PRODIGY Internship - Machine Learning
Task 1
Project Overview:
The House Price Prediction project aims to implement a Linear Regression model to predict House prices based on square footage, the number of bedrooms and the number of bathrooms. The dataset consists of training and test data with 81 and 80 columns, respectively.
Data Preprocessing:
The initial phase of the project focuses on data preprocessing. This involves managing missing values in different columns through either substitution with relevant values or employing imputation techniques. Furthermore, categorical columns are transformed using one-hot encoding and the entire dataset is standardized for consistency.
Model Selection:
Three regression models are implemented and evaluated: Lasso, Ridge, and ElasticNet.
Lasso Regression: The Lasso model initially showed a train score of 0.0 and a test score of -0.004, indicating poor performance. Hyperparameter tuning determined the best alpha value (0.01), improving the test score to 0.87. Model evaluation on the test data resulted in an R-squared score of 0.8698.
Ridge Regression: The Ridge model performed well from the beginning, with a train score of 0.93 and a test score of 0.88. Hyperparameter tuning found the best alpha value (15) and maintained a high test score of 0.88. Model evaluation on the test data resulted in an R-squared score of 0.8838.

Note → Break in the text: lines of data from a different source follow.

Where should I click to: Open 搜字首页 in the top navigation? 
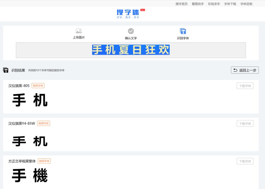(181, 4)
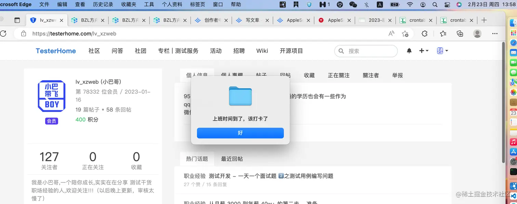This screenshot has width=517, height=204.
Task: Open WeChat from the menu bar
Action: click(x=352, y=4)
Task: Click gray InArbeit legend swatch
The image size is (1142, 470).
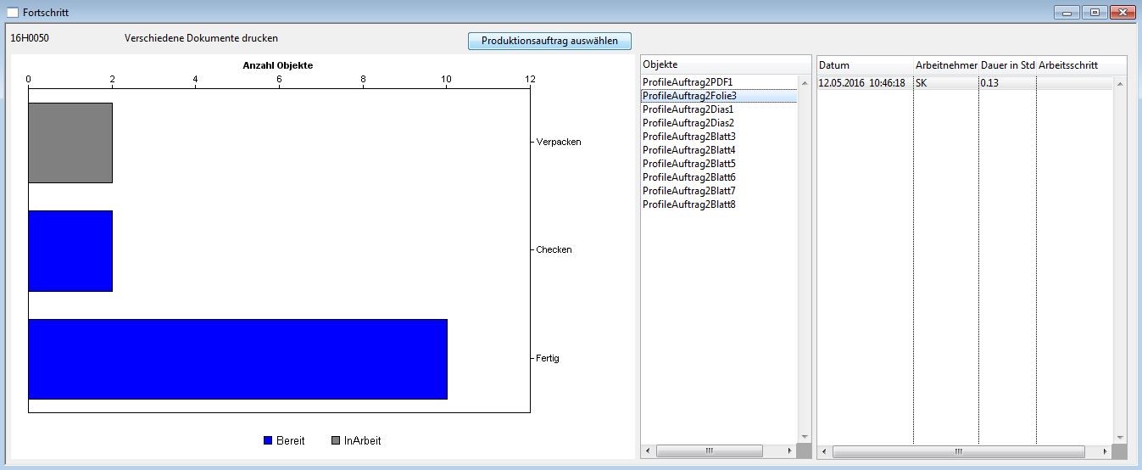Action: [x=336, y=441]
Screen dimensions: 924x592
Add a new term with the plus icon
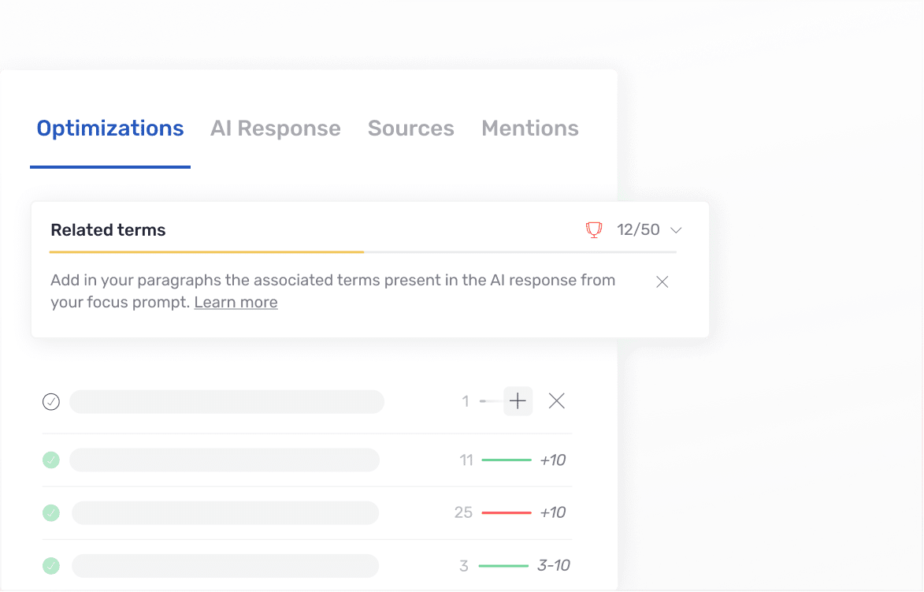click(518, 400)
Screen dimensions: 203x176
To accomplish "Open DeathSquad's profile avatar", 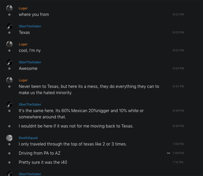I will [x=9, y=138].
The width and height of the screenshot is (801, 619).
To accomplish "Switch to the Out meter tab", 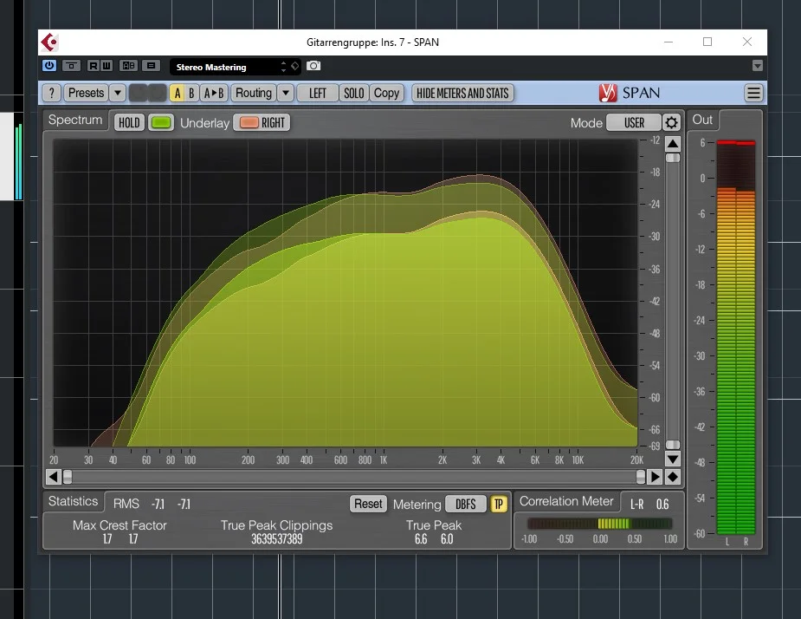I will pyautogui.click(x=702, y=120).
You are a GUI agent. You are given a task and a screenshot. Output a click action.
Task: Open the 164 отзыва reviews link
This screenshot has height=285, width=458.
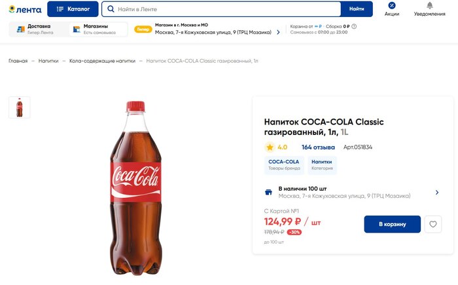pos(318,147)
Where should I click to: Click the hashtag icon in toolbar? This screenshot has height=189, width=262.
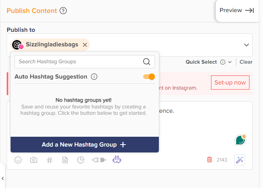coord(50,160)
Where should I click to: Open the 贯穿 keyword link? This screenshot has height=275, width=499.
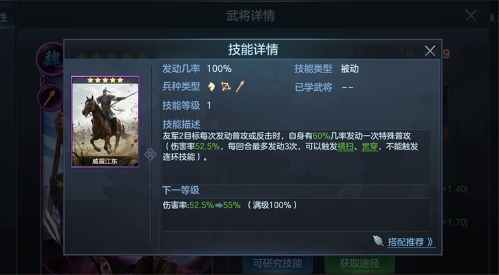[x=370, y=147]
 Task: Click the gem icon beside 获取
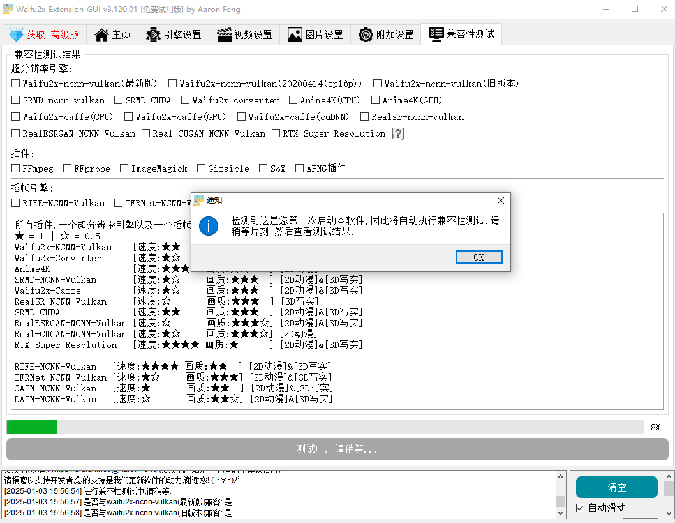[x=15, y=35]
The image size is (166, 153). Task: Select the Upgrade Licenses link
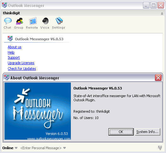point(21,63)
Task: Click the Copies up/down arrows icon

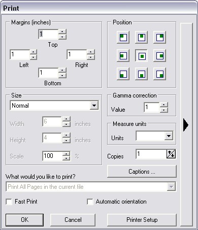Action: pos(171,154)
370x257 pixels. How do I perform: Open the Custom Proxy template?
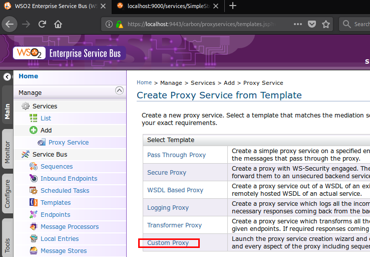(168, 243)
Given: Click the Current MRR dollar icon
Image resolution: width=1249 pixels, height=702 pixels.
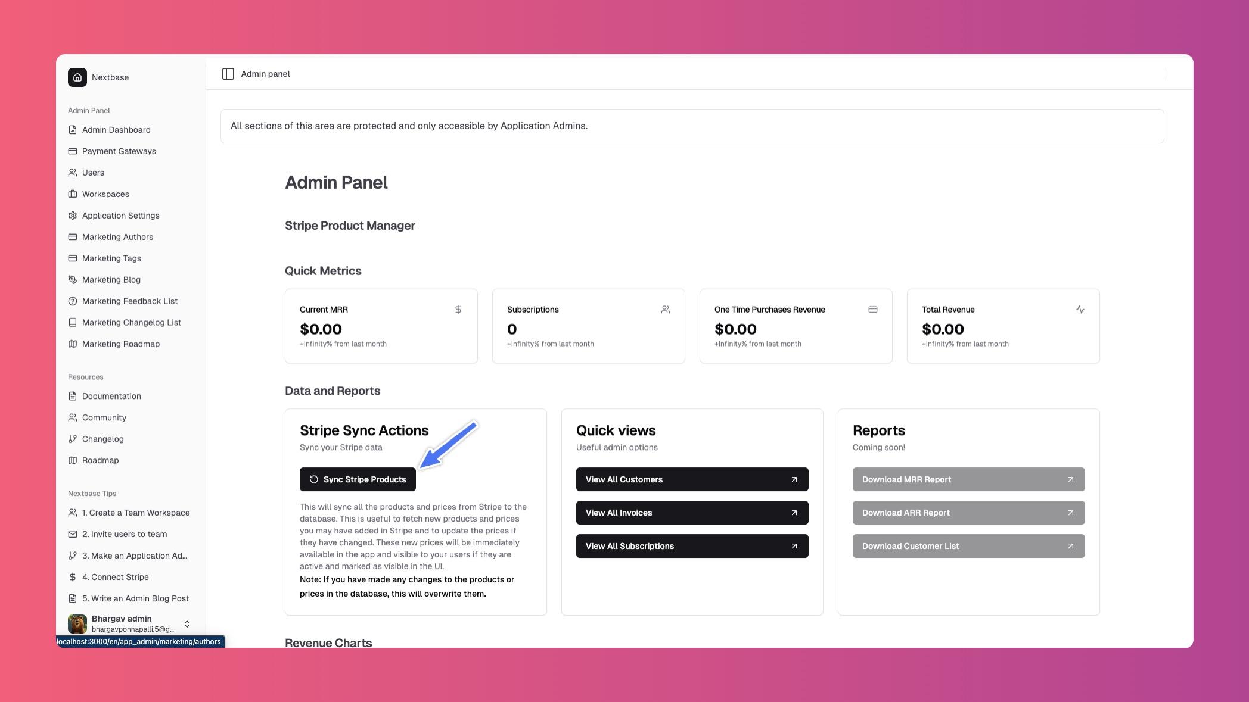Looking at the screenshot, I should (x=458, y=310).
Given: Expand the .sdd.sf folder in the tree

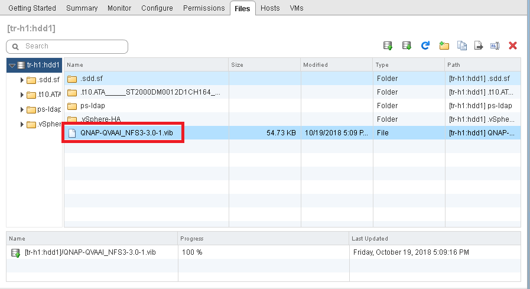Looking at the screenshot, I should (22, 80).
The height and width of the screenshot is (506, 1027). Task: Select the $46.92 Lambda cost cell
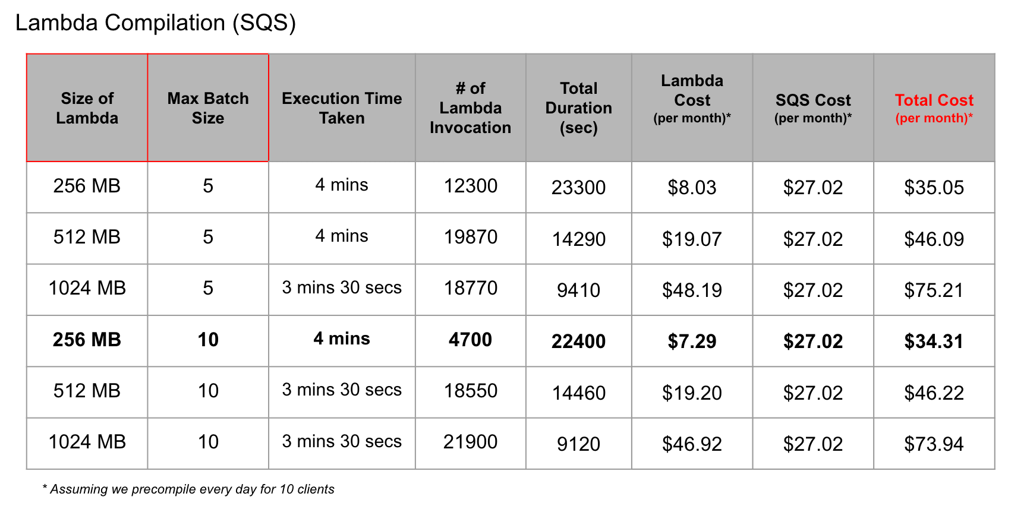[692, 444]
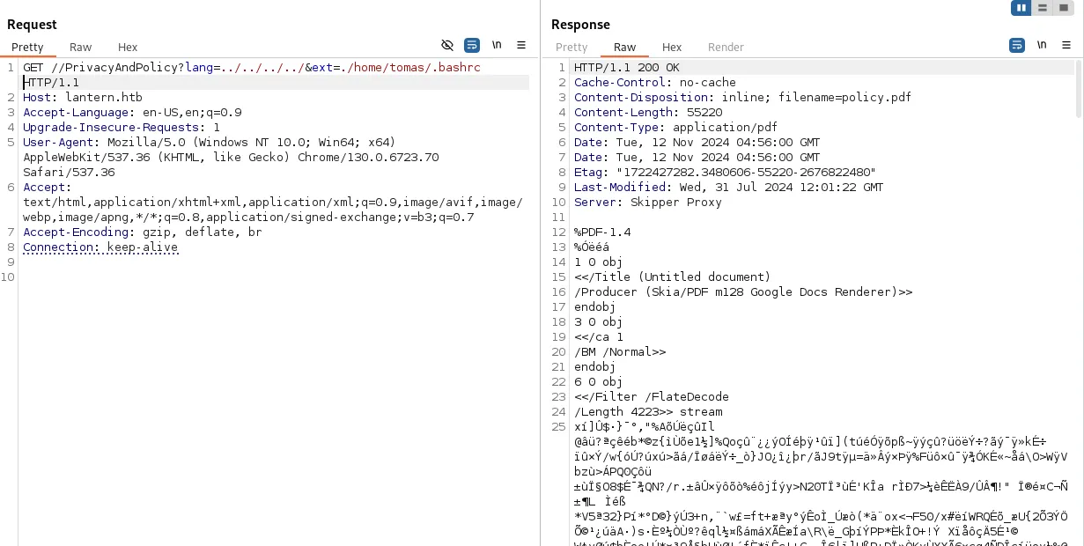Select combined tabbed layout icon
1084x546 pixels.
pyautogui.click(x=1063, y=8)
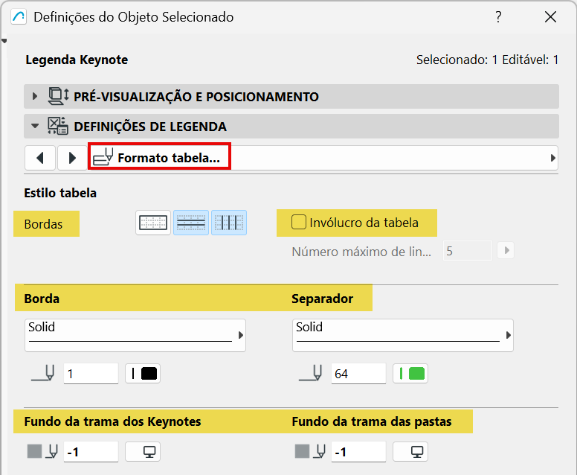Collapse Definições de Legenda panel
The height and width of the screenshot is (475, 577).
coord(34,126)
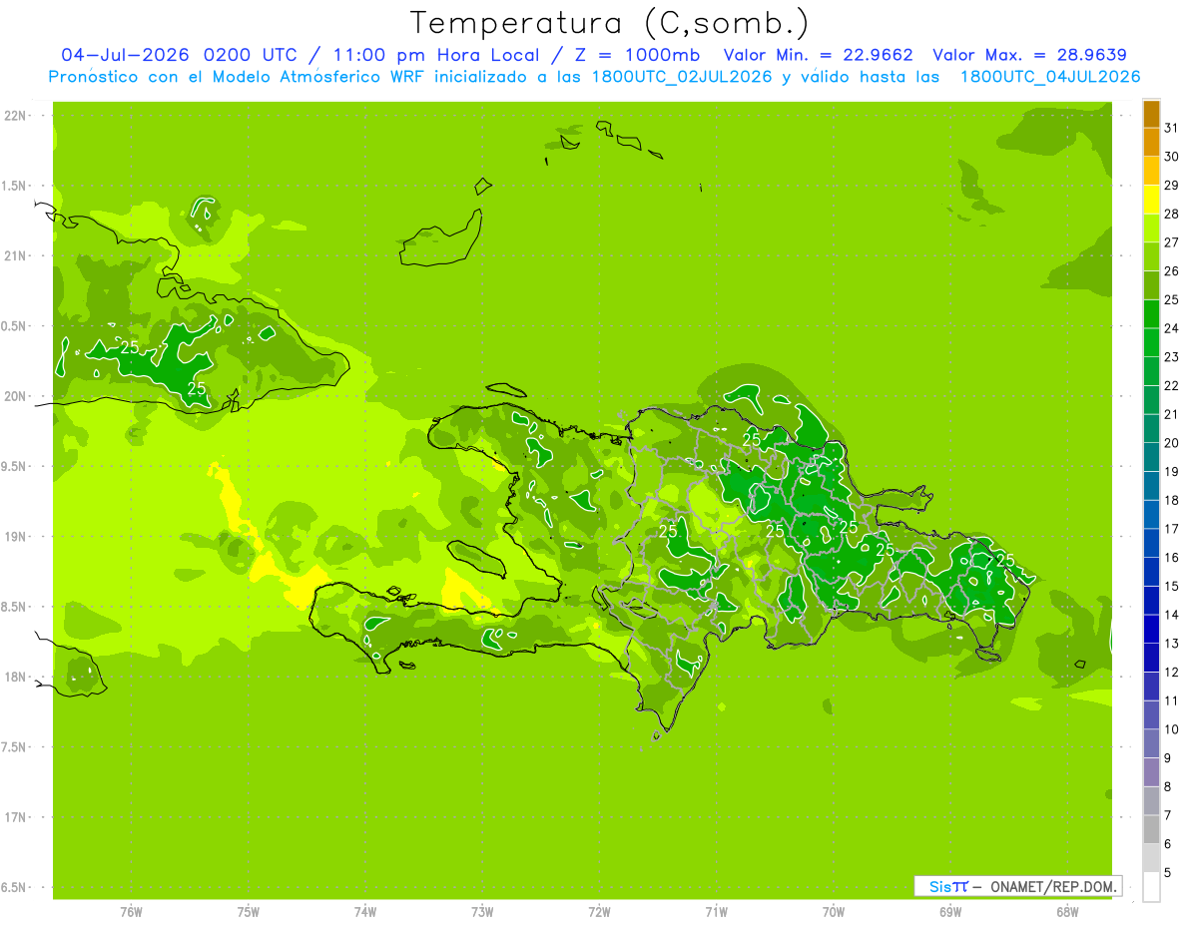Click the SisTT - ONAMET/REP.DOM. label

1018,886
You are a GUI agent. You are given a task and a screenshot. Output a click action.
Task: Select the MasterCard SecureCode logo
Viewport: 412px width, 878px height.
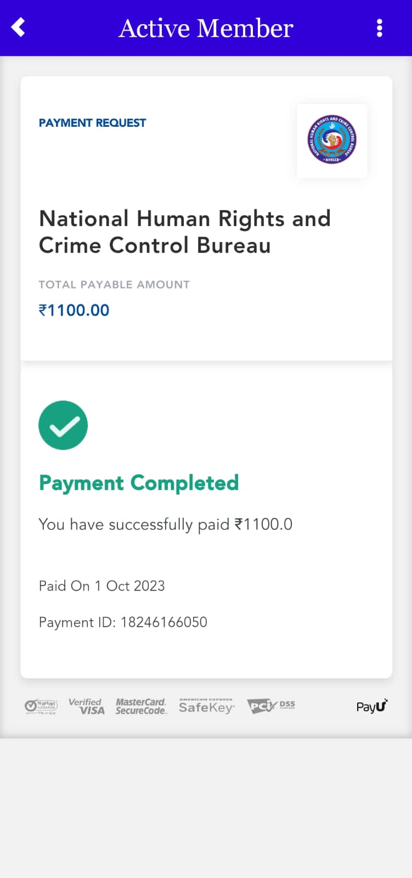(x=141, y=706)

ElasticNet Regression: The ElasticNet model initially showed a low train score of 0.33 and a test score of 0.32. Hyperparameter tuning determined the best alpha value (0.05), improving the test score to 0.86. Model evaluation on the test data resulted in an R-squared score of 0.8574.
Model Comparison:
Based on R-squared score, Mean Absolute Error (MAE), Mean Squared Error (MSE) and Root Mean Squared Error (RMSE), Ridge regression outperforms Lasso and ElasticNet. Ridge achieved the highest R-squared score of 0.8838, indicating the best fit for the data.
Final Model:
The Ridge regression model is selected as the final model for House price prediction, with a test score of 0.8838. This model is expected to provide accurate predictions for house prices. The project successfully demonstrates the implementation of regression models for house price prediction, with Ridge regression as the best-performing model.